I have been using limewire for a few years, but this is my first post. I wanted to share what I had learned about fake files at least in the software and video categories.

First of all, Peer Guardian is a must have. Their lists are upgraded daily, and they block about 966 million IPs. That puts a dent in who gets thru to your machine.

Using Bitzi for movie downloads is an excellent way to prove your file is legitimate. And that's even before you choose the file to download. The size of a standard 2 hr movie is around 700 MGs. Some are lower, but anything below 690 MG isn't going to be good quailty. Many movies exceed 1 Gig, because the ripper did a quality job. They're going to look real good on your screen, and reencoding to DVD will produce excellent results.

A standard 1 hour TV show is usually around 350 to 400 MGs Again, check it with Bitzi.

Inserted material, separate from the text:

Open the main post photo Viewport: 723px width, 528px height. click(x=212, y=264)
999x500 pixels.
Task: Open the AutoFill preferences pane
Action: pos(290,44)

Also study your search results... after a while, you'll get a decent hunch what is real and what is fake, just by looking at the file name, and other clues. If you see comments like "the real thing", "not a cam", "excellent quality", and other such phrases, it's a good bet that they are fakes.

The overwhelming majority of movies and TV shows are AVIs. (99.99%) They could be encoded in DIVX, XVID, or the like, but they end up as AVI file, usually. A movie in MPG format is likely not going to be of good quailty, or might be a fake. just stay away from them. (on the other hand, little snippet videos, usually under 100 MGs, will be in MPG format. I usually don't have a need for these little files, so I can't really speak for them.

As far as software is concerned, picking out the fakes may seem daunting, but it's not really that hard. Just a little common sense, observation, and detective work will improve your chances of getting the real thing. A rule of thumb: DO NOT DOWNLOAD ANY SOFTWARE FILE UNDER 1 MG. Your chances of avoiding trojans and other baddies planted there by anti P2P groups will vastly improve. Dead giveaways: file sizes of 228KB, 197.7KB, 750KB (+ or -), 851KB (+ or -), are obvious hoaxes. Even files over 1 MG can be hoaxes. Look for a variation of the software title. Good bet it's a hoax. A ridiculous version number is a pretty good giveaway, too.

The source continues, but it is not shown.